Materials and Equipment

  • Access to a car at different times during the day
  • Binoculars (optional)


Background information

Deer can be found throughout the United States. Their behavior has long been a hot topic for hunters and naturalists. Knowing when and where deer are likely to be found is obviously desirable for hunters. However, this information is also fascinating for anyone interested in nature and animal behavior.

Daily variations in deer behavior are determined, in part, by the nature of the environment. In rural areas, deer often prefer feeding in the evening hours, but in urban areas, this behavior seems to be less common. The type of terrain also determines behavior. It is common for hundreds of deer may congregate together in open fields. However, small social groups may dominate in wooded areas when animals are feeding.
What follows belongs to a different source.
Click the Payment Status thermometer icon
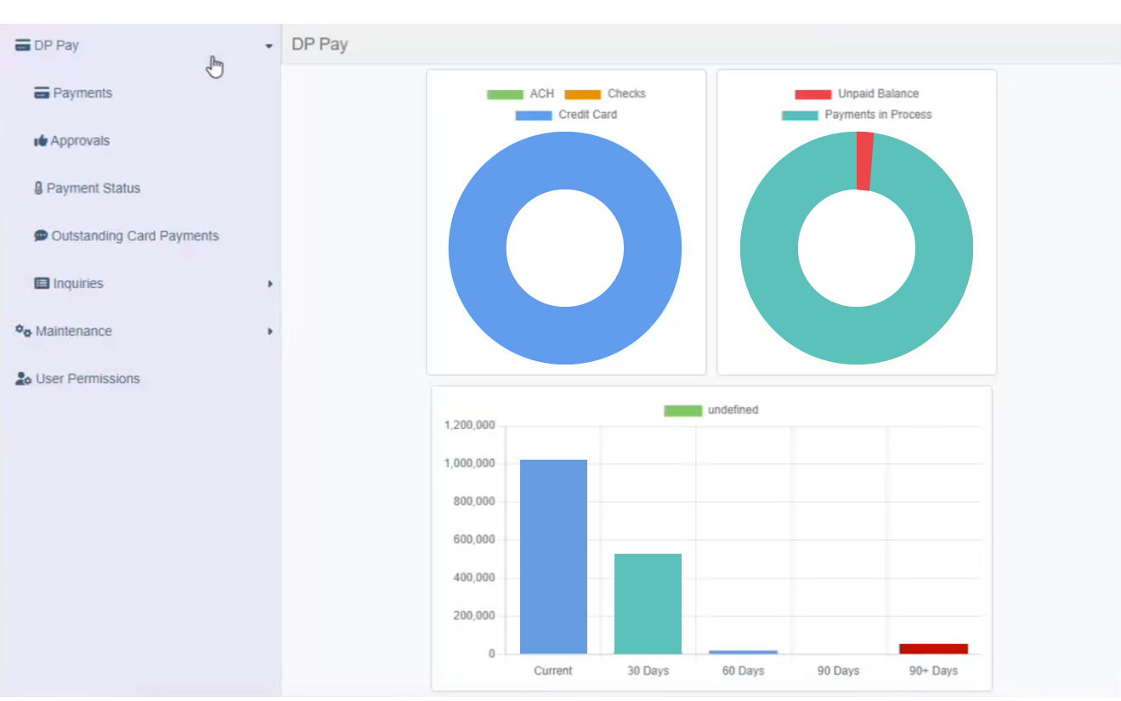Viewport: 1121px width, 701px height. pos(38,189)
Part of this may relate to feeding behaviors and competition for food. Generally, deer are not grazers by nature, although in some areas, they may resort to this behavior if adequate food is not available.
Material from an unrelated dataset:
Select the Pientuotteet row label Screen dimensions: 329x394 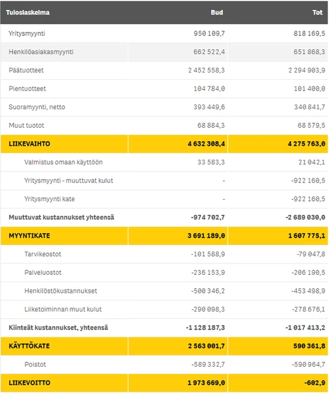pos(27,89)
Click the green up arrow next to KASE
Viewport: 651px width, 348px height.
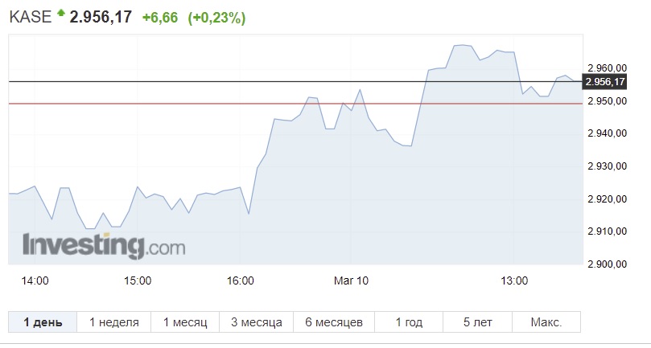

The male-to-female ratio in stable herds is relatively constant once dominance patterns are established.Observing herds during the rut (when females are in estrus) is likely to produce unusual (and interesting!) results that may vary from the rest of the dear.

Research Questions
  • Are there certain times of day that deer are more likely to be social than others?
  • Are there certain times of day that deer are more likely to be eating?
  • When large numbers of deer congregate, are there differences in the male-to-female ratio?
  • Are there times of day when deer are more likely to be in wooded areas? In open fields?
Terms, Concepts and Questions to Start Background Research
  • Circadian rhythm
  • Animal behavior
  • Feeding behaviors
  • Social behavior
  • Male-to-female ratio
  • Gender distribution

Experimental Procedure

  1. It is important to have access to a car for this experiment. If you are unable to drive, perhaps a parent or older sibling can be persuaded to help. Just make sure your assistant can be reliable, however, because it is very important to stick to a fixed routine for deer observation. It will be necessary to observe deer in a variety of locations twice a day for at least a week. Ideally, you can make regular observations before school and around dusk.
  2. The ideal location is a park with roads traversing throughout. You will need to carefully choose two – or preferably three – observation points. These areas should include an open field and a wooded area where deer congregate. Areas by water also make great observation points.
  3. Bring a binoculars and note pad when you go to make an observation. At each locale, observe:
  4. How many deer are present? If it is a large population, estimates are okay.
  5. What are the deer doing? Watch for feeding behaviors.
  6. What is the ratio of males-to-females?
  7. After you make an observation, try and determine how gender distribution, sociability, and feeding behavior correlate with the observation location. Draw graphs and charts of what you have observed. Take pictures of your deer!


  1. The Hidden Life of Deer: Lessons from that Natural World by Elizabeth Marshall Thomas
  2. Whitetail Deer by Laura Evert
  3. Wikipedia article "White-tailed Deer"
  4. Animal Behavior.Net

Cy Ashley Webb is a science writer.  In addition to having worked as a bench scientist and patent agent, she judges science fairs in the San Francisco bay area.  She loves working with kids and inspiring them to explore the world through science.